TASK DIRECTIONS =>
Rewrite the stretch from the line containing "Open the 3350 (Espana) link" through the end of the records, changing "Open" to "Activate" and keeping everything else the same. Leave the pictures out of your answer.

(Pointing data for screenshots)

::::::::::

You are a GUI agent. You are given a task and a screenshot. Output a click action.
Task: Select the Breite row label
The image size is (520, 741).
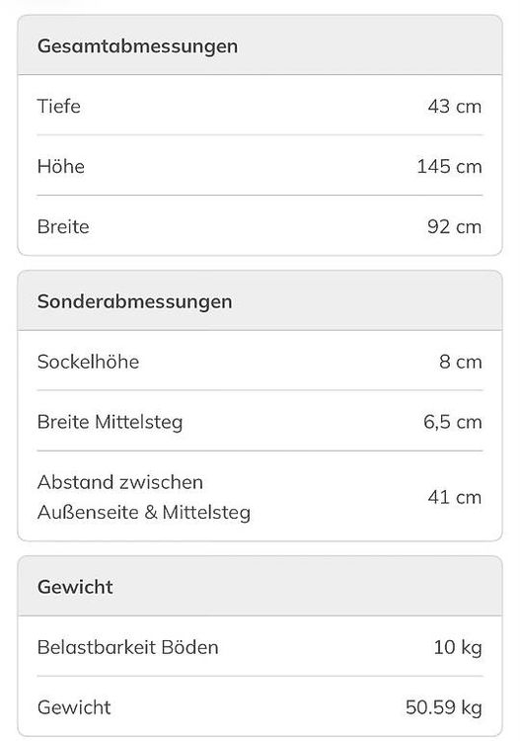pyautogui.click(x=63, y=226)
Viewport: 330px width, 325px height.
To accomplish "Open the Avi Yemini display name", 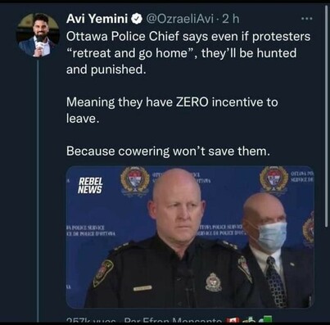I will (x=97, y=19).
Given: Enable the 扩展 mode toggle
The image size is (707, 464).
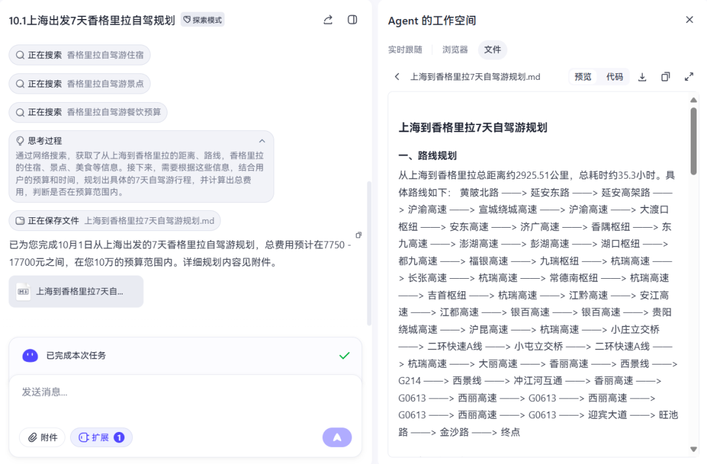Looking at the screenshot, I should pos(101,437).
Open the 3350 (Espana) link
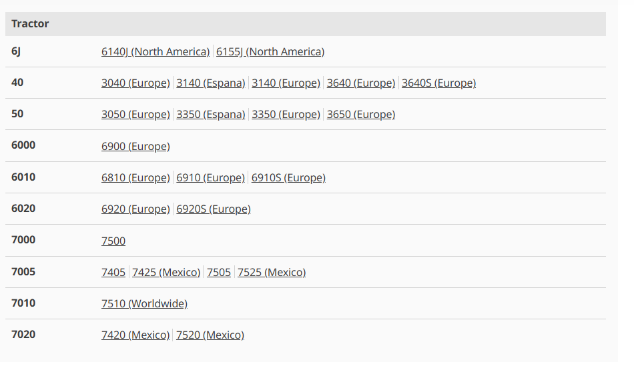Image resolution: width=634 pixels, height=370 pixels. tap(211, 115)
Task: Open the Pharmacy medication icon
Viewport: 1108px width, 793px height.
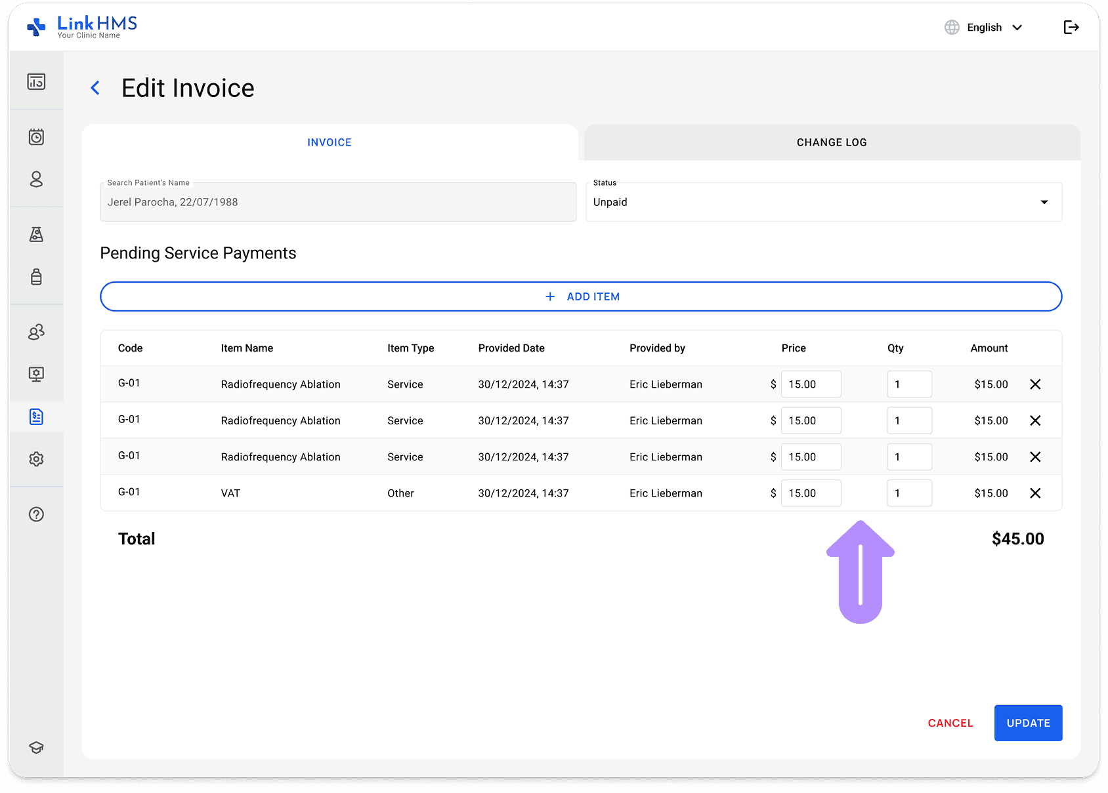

::::::::::

ANSWER FOR THE TASK =>
Activate the 3350 (Espana) link
Image resolution: width=634 pixels, height=370 pixels. tap(211, 115)
Task: Activate the Pharmacy medication icon
Viewport: 1108px width, 793px height.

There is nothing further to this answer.